Ciel, mon stationnement!

La deuxième phase du Technopôle Angus, située près de la rue Molson et de l’avenue du Mont-Royal, est inspirée des quartiers les plus écologiques dans le monde.
Photo: Societe de développement Angus La deuxième phase du Technopôle Angus, située près de la rue Molson et de l’avenue du Mont-Royal, est inspirée des quartiers les plus écologiques dans le monde.

Un projet immobilier décrit comme modèle, inspiré par Stockholm et Copenhague, soulève une controverse toute nord-américaine, dans le quartier Rosemont : les résidants des rues voisines craignent de manquer d’espace pour stationner leurs voitures.

La deuxième phase du Technopôle Angus, située près de la rue Molson et de l’Avenue du Mont-Royal, est inspirée des quartiers les plus écologiques dans le monde.

Les urbanistes considèrent ce projet de 265 millions de dollars comme un modèle : les 400 logements sont faits sur mesure pour les familles de la classe moyenne.
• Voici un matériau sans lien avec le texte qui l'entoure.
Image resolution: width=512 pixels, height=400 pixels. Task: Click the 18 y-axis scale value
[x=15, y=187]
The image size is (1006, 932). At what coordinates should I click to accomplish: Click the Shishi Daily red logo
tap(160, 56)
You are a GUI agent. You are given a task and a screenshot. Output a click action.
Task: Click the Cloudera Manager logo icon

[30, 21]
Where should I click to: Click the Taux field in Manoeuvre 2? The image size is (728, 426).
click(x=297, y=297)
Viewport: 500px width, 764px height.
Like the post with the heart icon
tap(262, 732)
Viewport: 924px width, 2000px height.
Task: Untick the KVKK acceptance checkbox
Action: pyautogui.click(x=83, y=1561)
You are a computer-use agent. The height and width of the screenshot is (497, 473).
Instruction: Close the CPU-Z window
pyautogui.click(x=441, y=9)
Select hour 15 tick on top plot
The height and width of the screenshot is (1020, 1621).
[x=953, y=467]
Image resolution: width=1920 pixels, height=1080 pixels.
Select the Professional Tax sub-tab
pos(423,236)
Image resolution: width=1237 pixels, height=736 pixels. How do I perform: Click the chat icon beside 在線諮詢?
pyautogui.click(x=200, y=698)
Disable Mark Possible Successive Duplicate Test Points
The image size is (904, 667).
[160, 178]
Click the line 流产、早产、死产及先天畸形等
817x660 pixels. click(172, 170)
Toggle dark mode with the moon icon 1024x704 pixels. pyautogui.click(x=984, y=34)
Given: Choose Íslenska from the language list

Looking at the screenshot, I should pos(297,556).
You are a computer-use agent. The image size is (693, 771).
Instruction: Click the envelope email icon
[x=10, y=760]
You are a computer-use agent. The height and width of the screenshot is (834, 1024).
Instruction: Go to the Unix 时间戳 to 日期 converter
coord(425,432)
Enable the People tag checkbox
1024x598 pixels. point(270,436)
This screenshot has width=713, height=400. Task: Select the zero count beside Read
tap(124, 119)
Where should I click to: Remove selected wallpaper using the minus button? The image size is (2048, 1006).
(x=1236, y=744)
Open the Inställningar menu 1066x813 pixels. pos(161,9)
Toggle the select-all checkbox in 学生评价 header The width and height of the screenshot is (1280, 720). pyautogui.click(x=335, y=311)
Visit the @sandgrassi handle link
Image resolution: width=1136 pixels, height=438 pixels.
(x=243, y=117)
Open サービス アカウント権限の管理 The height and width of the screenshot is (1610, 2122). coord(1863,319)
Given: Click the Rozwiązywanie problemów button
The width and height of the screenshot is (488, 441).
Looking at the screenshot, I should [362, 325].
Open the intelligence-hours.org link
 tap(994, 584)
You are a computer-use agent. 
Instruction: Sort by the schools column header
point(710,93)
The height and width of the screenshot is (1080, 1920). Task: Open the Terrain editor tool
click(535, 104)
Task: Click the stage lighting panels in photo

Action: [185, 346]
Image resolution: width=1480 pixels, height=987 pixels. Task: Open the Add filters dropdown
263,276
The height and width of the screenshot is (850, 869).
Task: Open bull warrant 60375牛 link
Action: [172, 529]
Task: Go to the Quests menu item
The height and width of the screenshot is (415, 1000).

Il s’agira entièrement de logements abordables ou sociaux. Le but : freiner l’exode des jeunes familles francophones vers la banlieue.

20%
Proportion des logements sociaux dans le projet

Le quartier doit compter trois places publiques, une école, deux garderies, une grande rue piétonne. Un procédé innovateur permettra un échange thermique entre les bâtiments. L’eau de pluie sera récupérée et filtrée.

La moitié du projet sera occupée par des commerces ou des institutions qui amèneront sur les lieux 1500 travailleurs par jour — plus les clients.

La Société de développement Angus (SDA) prévoit aménager 540 places de stationnement payant, toutes souterraines. Les résidants des rues voisines craignent de manquer d’espace.

« Le stationnement est une très grande préoccupation, tant à mon niveau de résidant qu’au niveau des travailleurs qui vont venir dans le secteur aussi. Parce que c’est beau d’avoir des commerces, d’avoir un rêve utopique de créer des emplois, mais la journée où tous ces employés-là devront payer des stationnements, est-ce qu’ils vont fuir le secteur des Shops Angus pour aller travailler ailleurs ? » a résumé Gaston Tremblay, un voisin, lors d’une assemblée publique le mois dernier.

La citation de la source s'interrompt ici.